» EXCERPTED RECORDS
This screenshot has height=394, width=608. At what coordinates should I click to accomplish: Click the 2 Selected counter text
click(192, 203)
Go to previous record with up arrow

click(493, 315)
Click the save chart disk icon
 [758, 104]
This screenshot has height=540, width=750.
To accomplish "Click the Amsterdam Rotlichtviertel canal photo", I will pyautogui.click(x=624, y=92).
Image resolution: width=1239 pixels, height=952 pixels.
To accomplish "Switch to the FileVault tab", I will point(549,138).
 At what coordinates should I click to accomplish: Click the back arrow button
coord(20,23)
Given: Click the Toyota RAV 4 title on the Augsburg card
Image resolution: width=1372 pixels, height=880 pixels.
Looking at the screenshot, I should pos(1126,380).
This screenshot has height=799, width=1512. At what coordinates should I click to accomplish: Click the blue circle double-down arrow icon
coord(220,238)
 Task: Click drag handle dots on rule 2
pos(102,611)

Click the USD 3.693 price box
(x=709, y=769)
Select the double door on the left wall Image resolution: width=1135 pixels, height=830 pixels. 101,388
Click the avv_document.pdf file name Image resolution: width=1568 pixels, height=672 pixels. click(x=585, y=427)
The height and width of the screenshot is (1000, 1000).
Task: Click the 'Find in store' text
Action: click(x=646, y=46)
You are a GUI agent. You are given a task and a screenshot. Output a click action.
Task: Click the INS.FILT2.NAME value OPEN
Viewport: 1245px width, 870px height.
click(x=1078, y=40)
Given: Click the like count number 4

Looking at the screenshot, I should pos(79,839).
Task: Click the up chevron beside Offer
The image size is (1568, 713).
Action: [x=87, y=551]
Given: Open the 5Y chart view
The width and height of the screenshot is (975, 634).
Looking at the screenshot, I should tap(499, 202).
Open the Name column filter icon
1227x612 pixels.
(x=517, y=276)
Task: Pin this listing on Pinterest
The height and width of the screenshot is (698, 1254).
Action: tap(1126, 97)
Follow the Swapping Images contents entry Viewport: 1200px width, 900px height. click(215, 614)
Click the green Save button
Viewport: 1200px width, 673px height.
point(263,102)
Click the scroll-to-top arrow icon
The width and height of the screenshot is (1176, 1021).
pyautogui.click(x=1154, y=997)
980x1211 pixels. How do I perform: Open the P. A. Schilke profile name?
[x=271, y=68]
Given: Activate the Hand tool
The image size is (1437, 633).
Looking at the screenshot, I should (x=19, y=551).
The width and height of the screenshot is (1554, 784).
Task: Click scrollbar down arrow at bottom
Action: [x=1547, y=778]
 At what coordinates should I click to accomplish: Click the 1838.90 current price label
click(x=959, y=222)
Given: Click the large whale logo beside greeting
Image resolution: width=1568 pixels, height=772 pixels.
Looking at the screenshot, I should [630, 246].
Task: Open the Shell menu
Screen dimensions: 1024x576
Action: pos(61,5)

» WHAT THE TASK ASKS
Everything from the line with "You are a GUI" through the line with "Given: Open the 5Y chart view" in the listing above must be retyped exactly, with nothing added.

» EXPECTED ANSWER
You are a GUI agent. You are given a task and a screenshot. Output a click action.
Task: Click the INS.FILT2.NAME value OPEN
Viewport: 1245px width, 870px height.
click(x=1078, y=40)
Given: Click the like count number 4

Looking at the screenshot, I should pos(79,839).
Task: Click the up chevron beside Offer
The image size is (1568, 713).
Action: [x=87, y=551]
Given: Open the 5Y chart view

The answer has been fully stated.